Quick Setup: browser-setup Skill
Use the built-in browser-setup skill to guide you through the setup and verify the connection:
/browser-setup
Or just say:
setup browser
help me configure the browser
The skill auto-detects your environment (macOS / Linux / WSL), verifies the connection, and saves the config to ~/.clacky/browser.yml.
See Built-in Skills → browser-setup.
Config File
Settings are stored in ~/.clacky/browser.yml, usually generated automatically by the browser-setup skill.
# ~/.clacky/browser.yml
user_data_dir: /path/to/UserDataDir # optional: manually specify user data directory
Troubleshooting
Agent can't find the browser / connection failed
Check:
1. The browser was launched with --remote-debugging-port=9222 (a normally opened browser won't work)

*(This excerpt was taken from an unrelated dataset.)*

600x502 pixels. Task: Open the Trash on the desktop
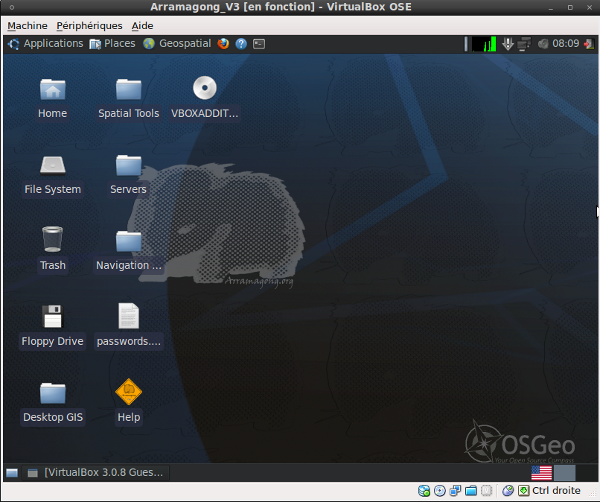[x=53, y=240]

2. Port 9222 is not blocked by a firewall or used by another process
3. Run browser-setup doctor for automated diagnostics
Does Edge work in WSL?
Yes. In WSL, OpenClacky automatically queries powershell.exe to locate the Windows-side Edge/Chrome user data directory, then reads the DevToolsActivePort file to connect — as long as you launched the browser on the Windows side with debug mode enabled.
Browser version requirements
Chrome / Edge v146 or later is required. The /json/version HTTP endpoint was removed in v146; only WebSocket connections are supported now. OpenClacky handles this correctly.